Required task a
According to the passage on the Park 51 Islamic Center, what building once stood on the center's site?

The answer and action in question are the proposed Park 51 Islamic Center in New York, NY.  This project, which was greenlighted by the city in August, 2010, will be built on the site of an old Burlington Coat Factory, and will sport an auditorium seating 500, a swimming pool, a library, and a small mosque.  The project’s director, Feisal Abdul Rauf, a Kuwaiti-born naturalized American citizen, is an Imam in the moderate, mystical branch of Islam known as Sufism.  His stated intention in building the center is to provide “a platform … to strengthen the voice of the moderates … it’s my duty as an American Muslim to stand between you, the American non-Muslim, and the radicals who are trying to kill you.”  (Michaud, 2010)
This would seem a straightforward response to the call for moderate Islam.  Yet both Rauf and his proposed center are under attack.  Rauf himself has been deemed “Radical Rauf” by blogger Pamela Geller (2010), and other conservative pundits have reflexively taken to referring to him as a radical, although there appears to be no evidence linking Rauf to any extremist Muslims or organizations.  (The claim for Rauf’s supposed radicalism is based on comments made by Rauf in 2006 pointing out that Islamic terrorism is in part a response to the terrorism historically practiced by the United States; this observation has been made by many commentators on the left, and is considered treasonous by certain conservatives.)  It would seem that, in the eyes of some on the right, any Muslim who claims to be moderate but who has not allied him or herself with American conservatism (such as former Muslim Ayaan Hirsi Ali) is automatically a liberal, therefore a “radical.”

Required task b
Reproduce the records word for word, starting at their first line and ending at the line that contains "tap(60, 524)".

Exercise materials
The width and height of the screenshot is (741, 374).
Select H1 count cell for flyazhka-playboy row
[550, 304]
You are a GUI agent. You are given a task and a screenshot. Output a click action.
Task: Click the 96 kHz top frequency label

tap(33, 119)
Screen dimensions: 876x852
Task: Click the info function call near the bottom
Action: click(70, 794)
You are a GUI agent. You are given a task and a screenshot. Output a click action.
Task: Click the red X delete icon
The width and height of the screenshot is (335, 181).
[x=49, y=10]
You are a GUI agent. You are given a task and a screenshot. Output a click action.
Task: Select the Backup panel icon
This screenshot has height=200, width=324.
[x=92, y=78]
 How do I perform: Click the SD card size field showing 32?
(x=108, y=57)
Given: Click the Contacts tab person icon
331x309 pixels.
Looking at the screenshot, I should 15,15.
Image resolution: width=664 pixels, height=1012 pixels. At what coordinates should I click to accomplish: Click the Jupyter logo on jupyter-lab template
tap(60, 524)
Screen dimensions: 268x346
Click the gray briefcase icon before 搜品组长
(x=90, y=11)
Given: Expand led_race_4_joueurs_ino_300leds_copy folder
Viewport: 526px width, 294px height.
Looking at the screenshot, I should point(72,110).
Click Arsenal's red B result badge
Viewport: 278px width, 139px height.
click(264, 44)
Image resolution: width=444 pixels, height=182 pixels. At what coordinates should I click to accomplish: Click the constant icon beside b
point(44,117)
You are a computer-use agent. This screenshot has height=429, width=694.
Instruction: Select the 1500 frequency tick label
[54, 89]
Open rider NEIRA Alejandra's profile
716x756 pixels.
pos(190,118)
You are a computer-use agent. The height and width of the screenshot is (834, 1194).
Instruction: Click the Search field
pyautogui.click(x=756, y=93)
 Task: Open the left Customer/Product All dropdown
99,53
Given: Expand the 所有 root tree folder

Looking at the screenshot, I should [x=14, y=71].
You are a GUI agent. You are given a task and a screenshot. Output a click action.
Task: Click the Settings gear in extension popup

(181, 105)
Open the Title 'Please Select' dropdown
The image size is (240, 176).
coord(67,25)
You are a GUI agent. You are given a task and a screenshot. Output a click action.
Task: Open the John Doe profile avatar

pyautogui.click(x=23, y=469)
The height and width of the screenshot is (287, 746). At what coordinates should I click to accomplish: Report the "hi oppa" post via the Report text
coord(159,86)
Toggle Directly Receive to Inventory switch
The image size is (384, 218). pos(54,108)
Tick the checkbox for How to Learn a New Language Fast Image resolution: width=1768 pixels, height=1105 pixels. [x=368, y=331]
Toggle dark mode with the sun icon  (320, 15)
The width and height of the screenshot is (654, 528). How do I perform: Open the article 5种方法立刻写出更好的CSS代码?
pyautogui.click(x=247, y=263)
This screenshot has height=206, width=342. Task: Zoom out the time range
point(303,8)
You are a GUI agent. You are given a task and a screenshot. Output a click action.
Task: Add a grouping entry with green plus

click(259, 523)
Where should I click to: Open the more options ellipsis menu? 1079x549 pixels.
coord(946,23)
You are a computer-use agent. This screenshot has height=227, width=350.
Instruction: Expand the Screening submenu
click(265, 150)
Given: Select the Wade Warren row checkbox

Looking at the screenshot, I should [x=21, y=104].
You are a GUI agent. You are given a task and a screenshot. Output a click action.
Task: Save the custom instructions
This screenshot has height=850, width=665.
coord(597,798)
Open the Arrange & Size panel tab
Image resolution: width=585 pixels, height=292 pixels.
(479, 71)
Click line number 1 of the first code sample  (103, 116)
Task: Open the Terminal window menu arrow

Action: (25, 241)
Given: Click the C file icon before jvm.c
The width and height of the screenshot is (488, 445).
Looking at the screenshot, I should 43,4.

Problem solution a
An old Burlington Coat Factory.

Problem solution b
The width and height of the screenshot is (741, 374).
Select H1 count cell for flyazhka-playboy row
[550, 304]
You are a GUI agent. You are given a task and a screenshot. Output a click action.
Task: Click the 96 kHz top frequency label

tap(33, 119)
Screen dimensions: 876x852
Task: Click the info function call near the bottom
Action: click(70, 794)
You are a GUI agent. You are given a task and a screenshot. Output a click action.
Task: Click the red X delete icon
The width and height of the screenshot is (335, 181).
[x=49, y=10]
You are a GUI agent. You are given a task and a screenshot. Output a click action.
Task: Select the Backup panel icon
This screenshot has height=200, width=324.
[x=92, y=78]
 How do I perform: Click the SD card size field showing 32?
(x=108, y=57)
Given: Click the Contacts tab person icon
331x309 pixels.
Looking at the screenshot, I should 15,15.
Image resolution: width=664 pixels, height=1012 pixels. At what coordinates should I click to accomplish: Click the Jupyter logo on jupyter-lab template
tap(60, 524)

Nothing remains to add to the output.